[MATERIAL SHOWN]:
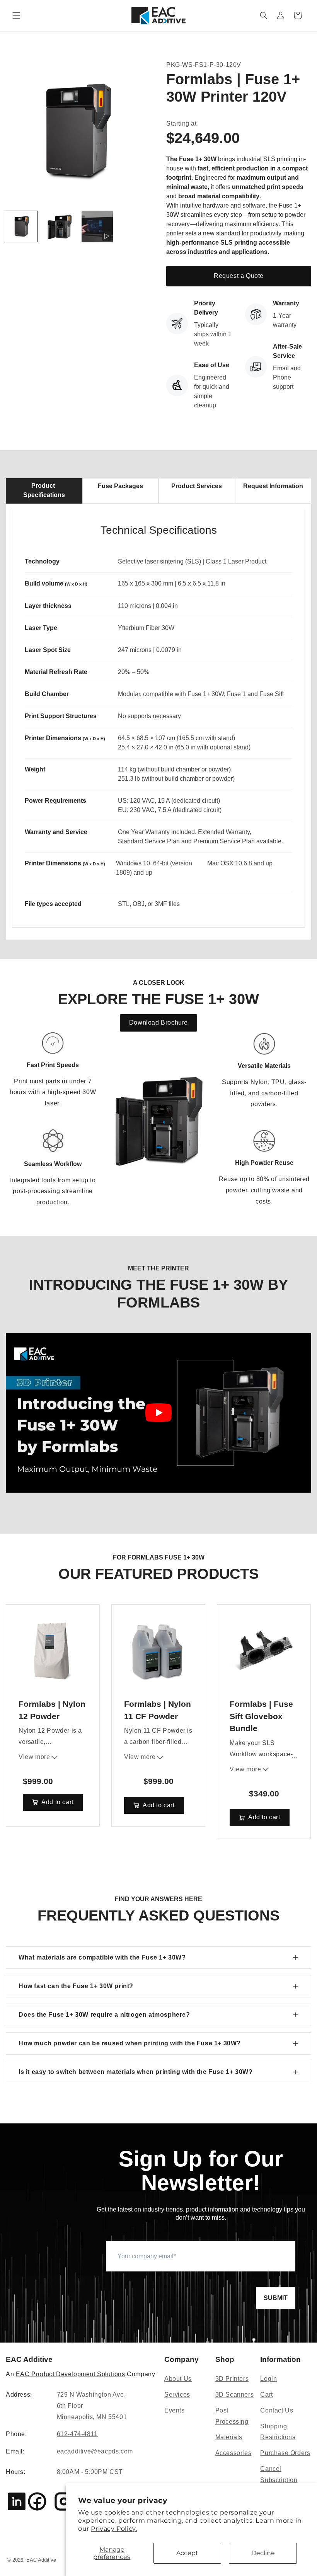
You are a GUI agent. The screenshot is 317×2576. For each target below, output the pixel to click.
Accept (187, 2553)
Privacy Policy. (114, 2528)
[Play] (158, 1412)
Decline (263, 2553)
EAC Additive (41, 2560)
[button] (16, 15)
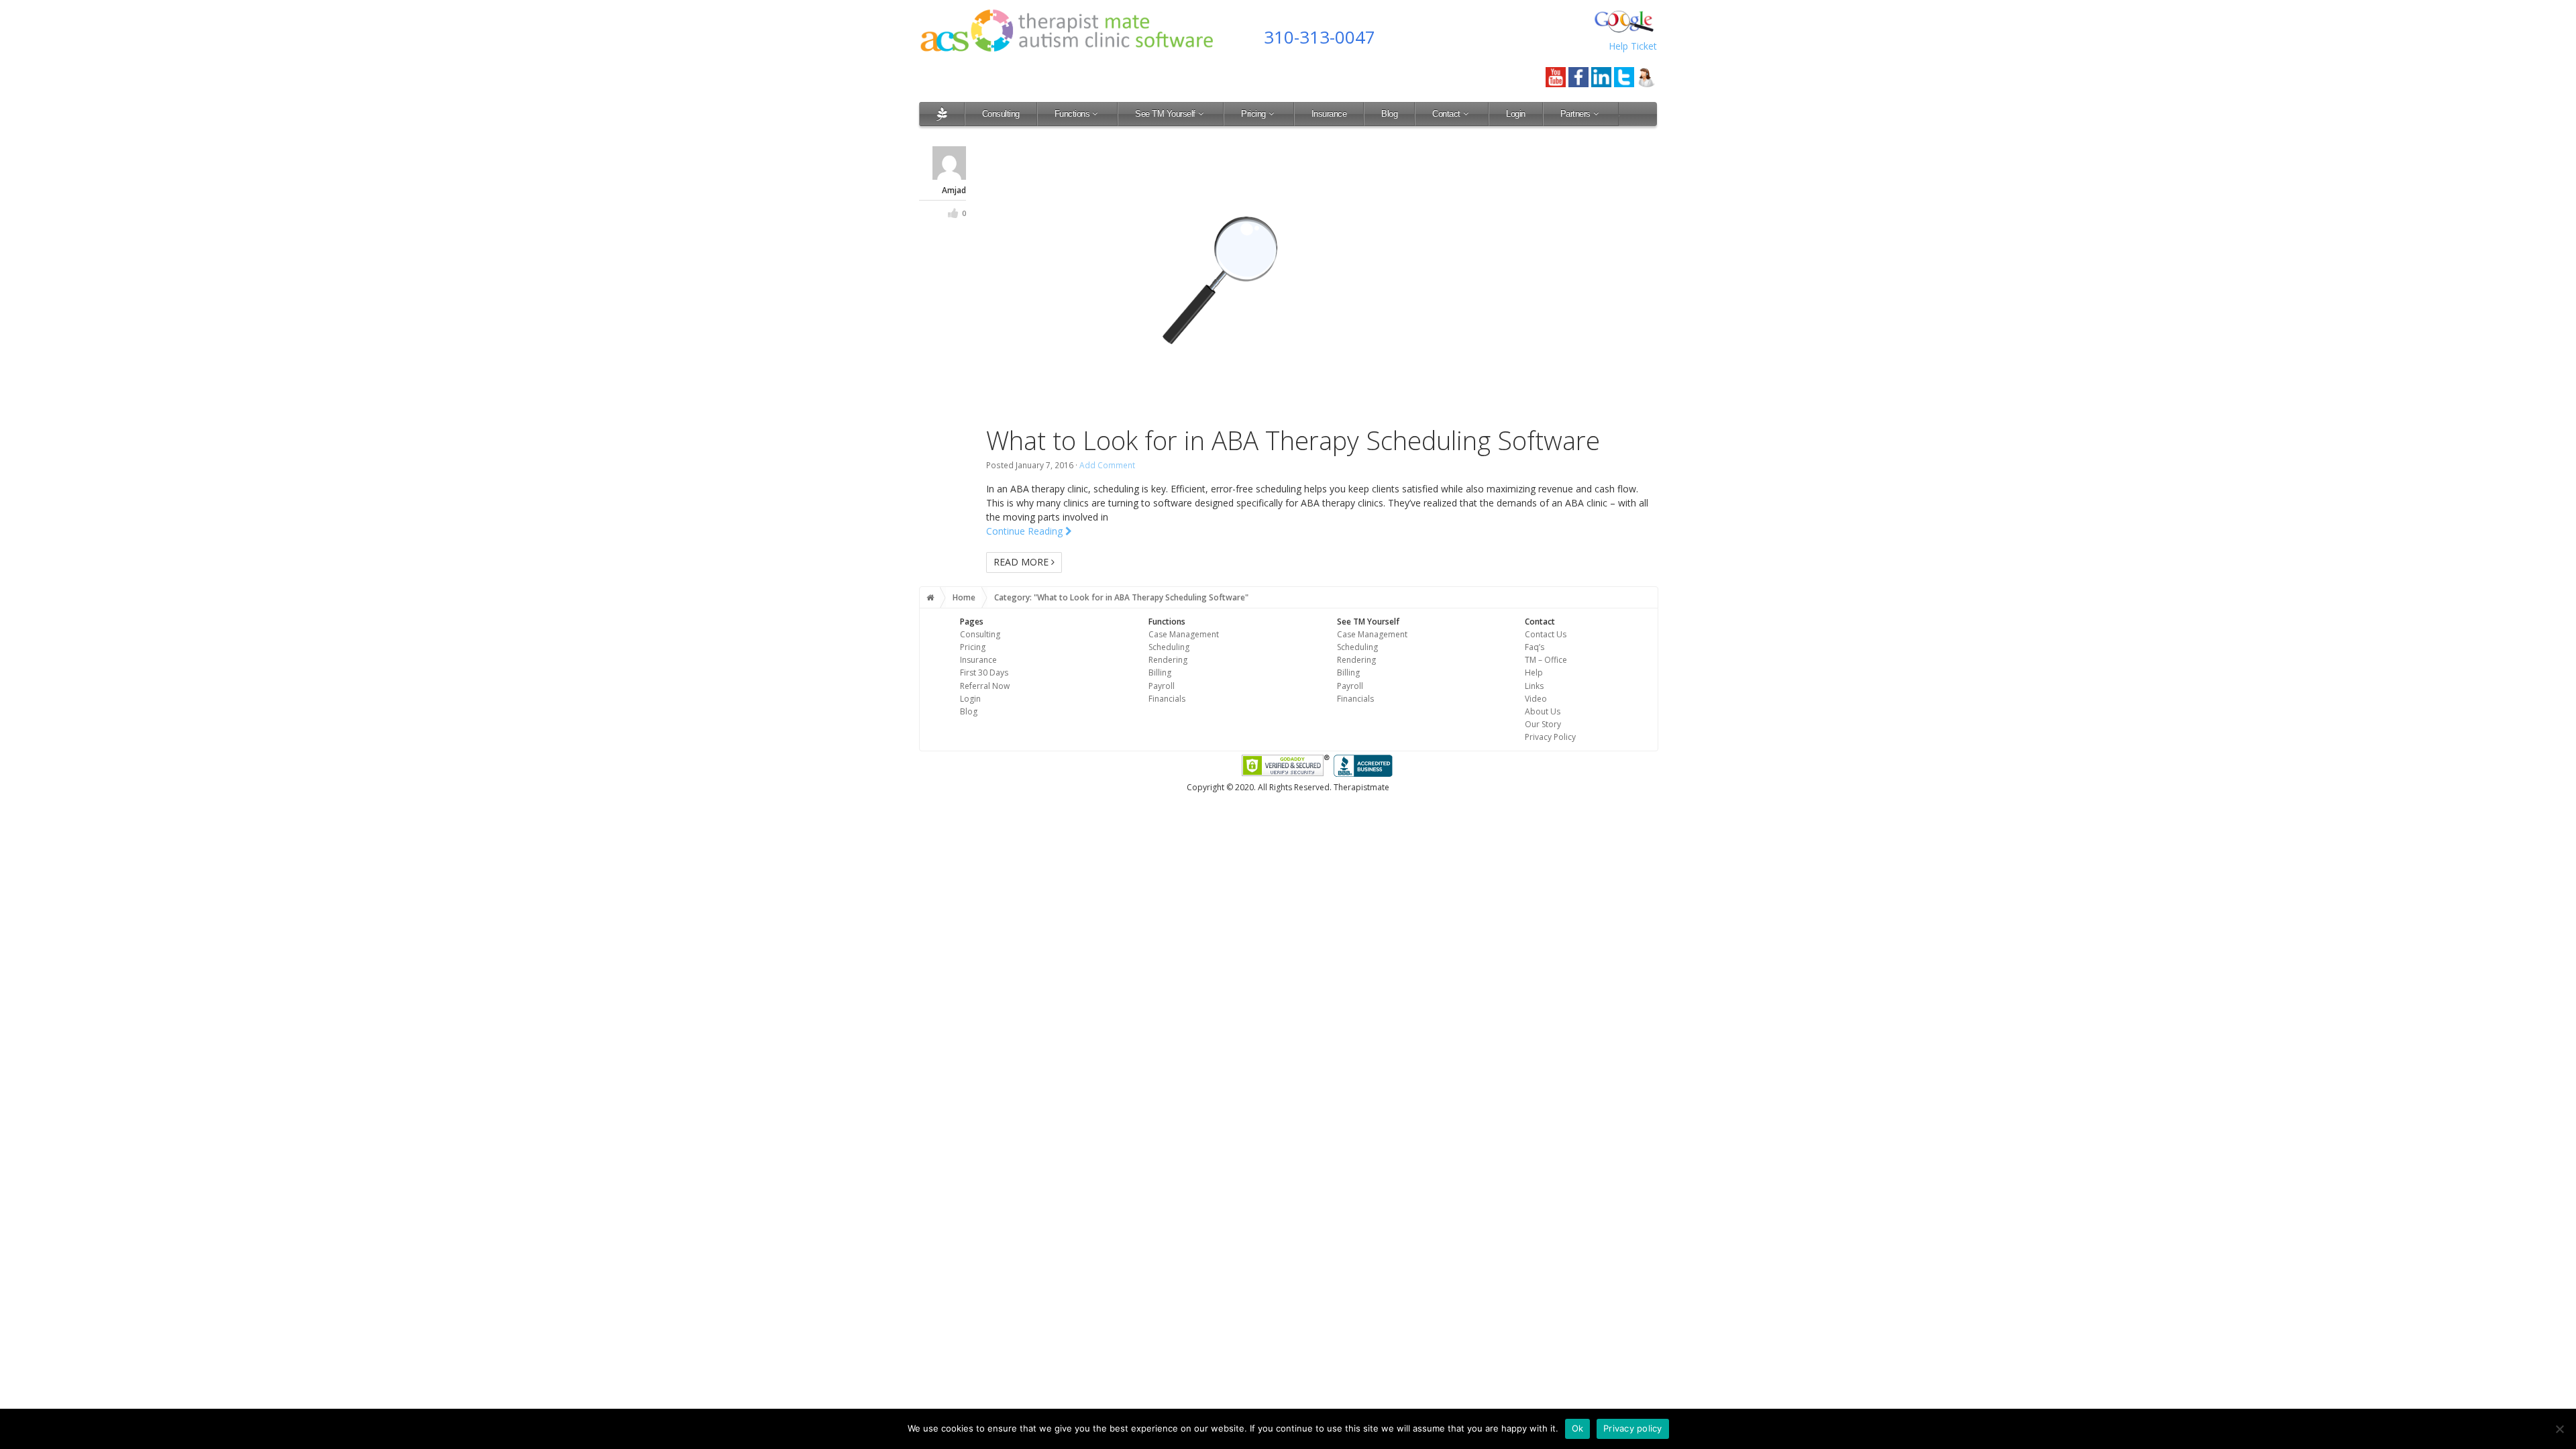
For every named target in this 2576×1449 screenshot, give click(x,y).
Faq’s (1534, 647)
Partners (1575, 114)
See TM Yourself (1165, 114)
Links (1534, 686)
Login (1515, 114)
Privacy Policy (1550, 737)
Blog (1389, 114)
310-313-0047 (1319, 37)
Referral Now (985, 686)
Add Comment (1107, 465)
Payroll (1161, 686)
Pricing (1253, 114)
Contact (1446, 114)
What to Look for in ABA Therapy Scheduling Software (1293, 440)
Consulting (1001, 114)
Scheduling (1168, 647)
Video (1536, 698)
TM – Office (1546, 659)
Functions (1072, 114)
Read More (1022, 561)
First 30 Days (984, 672)
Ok (1578, 1428)
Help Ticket (1633, 46)
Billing (1159, 672)
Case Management (1183, 634)
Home (964, 597)
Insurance (1329, 114)
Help (1534, 672)
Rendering (1167, 659)
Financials (1166, 698)
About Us (1542, 711)
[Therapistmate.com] (942, 114)
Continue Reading (1025, 531)
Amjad (954, 190)
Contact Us (1545, 634)
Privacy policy (1632, 1428)
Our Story (1543, 724)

[EXERCISE DETAILS]: Your answer should be a single number: the count of lines in the records that contain "Scheduling".

[WRITTEN SOLUTION]: 2